Hi Support,
I have an Adtran 3448 at main site. This site is the only site with Internet 5 static ip address. I have a 3430 at remote site. Two sites are connected via P2P Ethenet. I have a video conference system at both location. I natted 1 public ip to the one at main site. I natted 1 public ip tot he one at the remote site. Should the two conference system be able to connect to each other via internal static ip address? Other user outside the network should be able to connect to the conference system via public ip address?
NOTE:
XX.XX.XX.37 nat 192.168.101.126 (Main Site Video Conference System)
XX.XX.XX.38 nat 192.168.101.130 (Remote Site Video Conference System) It goes thru Int Ether 0/2 which is the P2P 10 Meg Ethernet.
Disregard the two T1 card or the ppp1 interface, this was the old P2P 3.0 Meg Connection.
touristsis:
Thank you for providing the detailed information with this question; this is very helpful to assist in troubleshooting. I would like to suggest that in the future you attach the configurations instead of posting them inline This greatly enhances future viewers experience because the post would be much more succinct. I have deleted the two followup posts you made with the remote configuration and ports, but if you would re-add them as attachments, as well as edit the original post to add that configuration as an attachment that would be appreciated.

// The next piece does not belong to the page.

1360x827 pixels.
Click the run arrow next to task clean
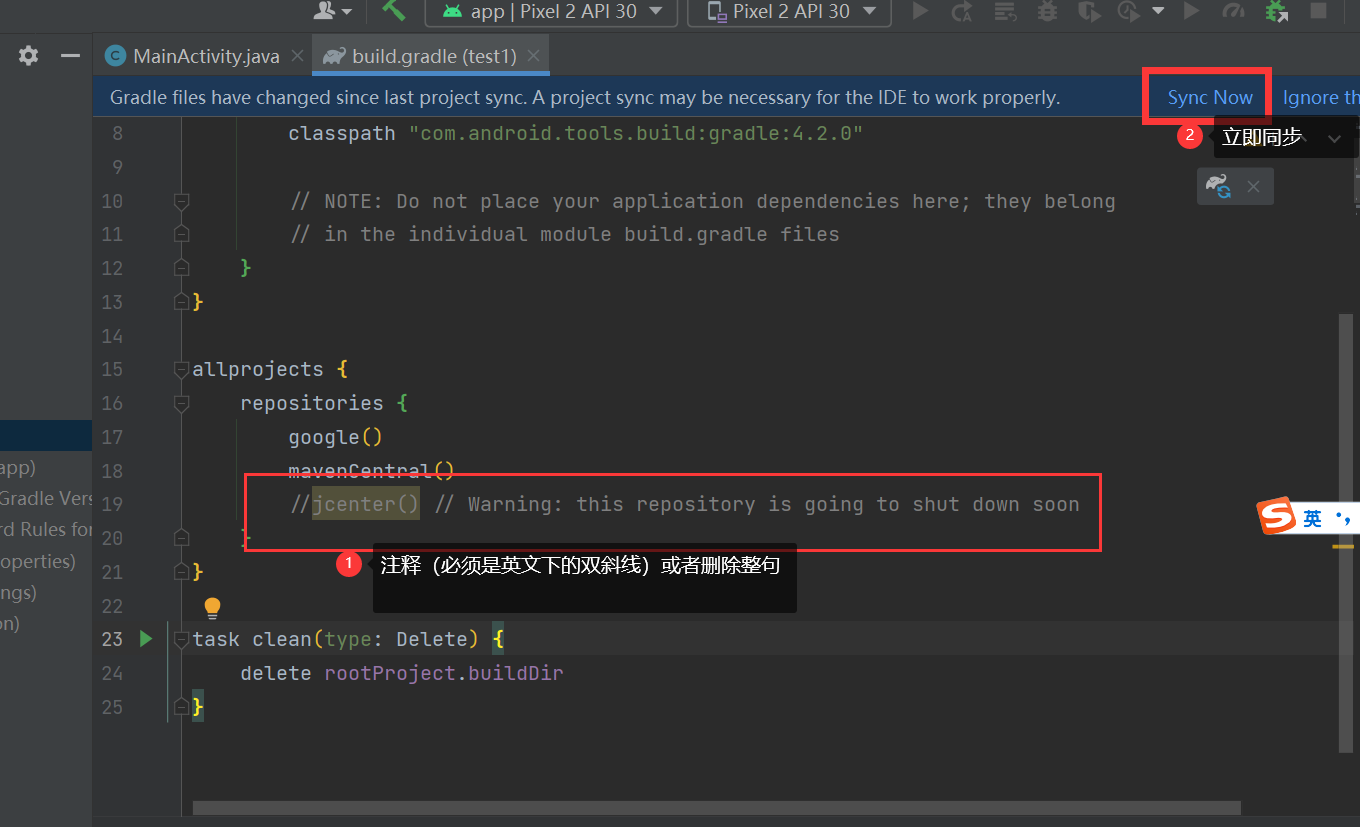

The main configuration change I would suggest is on the main router, in the Private policy-class. The entry "allow list private" is below the "nat source list wizard-ics interface eth 0/1 overload." Since the most specific entry takes precedence, the "allow list private" will not be used, because the NAT statement above it will match all traffic and NAT the source address to the IP address of Ethernet 0/1. Therefore, when the remote side tries to reply back to the main site, it will try to send traffic to the address of Ethernet 0/1 instead of the private IP address on VLAN 1. If you move the "allow list private" above the NAT statement, hopefully that will resolve the issue. Here is an example of what your configuration would look like (I also made this statement "stateless"):
ip policy-class Private
allow list self self
allow list private stateless
nat source list wizard-ics interface eth 0/1 overload
There are several portions of the configuration that I would recommend modifying because many aspects are not used in this design and may cause problems in the future. You have route-maps, duplicate and repeat ACLs, duplicate route statements, and on the remote router the firewall is enabled, but it is a private network and only one interface has a policy-class assigned to it. In the future I would recommend "cleaning up" both configurations to make the routers more efficient.
Please, let me know if you still have trouble after making this change.
Levi
I still can't get this to work. What does the command stateless do? I have one way audio. We can hear the remote fine, but they cannot hear us. I'm suspecting that it has something to do with PRIMARY media ip address on the P2P. Any suggestion?
touristsis:
One-way audio issues are often caused by SIP/SDP translation issues, incorrect routing and/or firewall configurations. If you would reply and attach the current versions of both the main and remote site's configurations after making some of the changes I suggested previously, I will be happy to review it and make some more suggestions for you.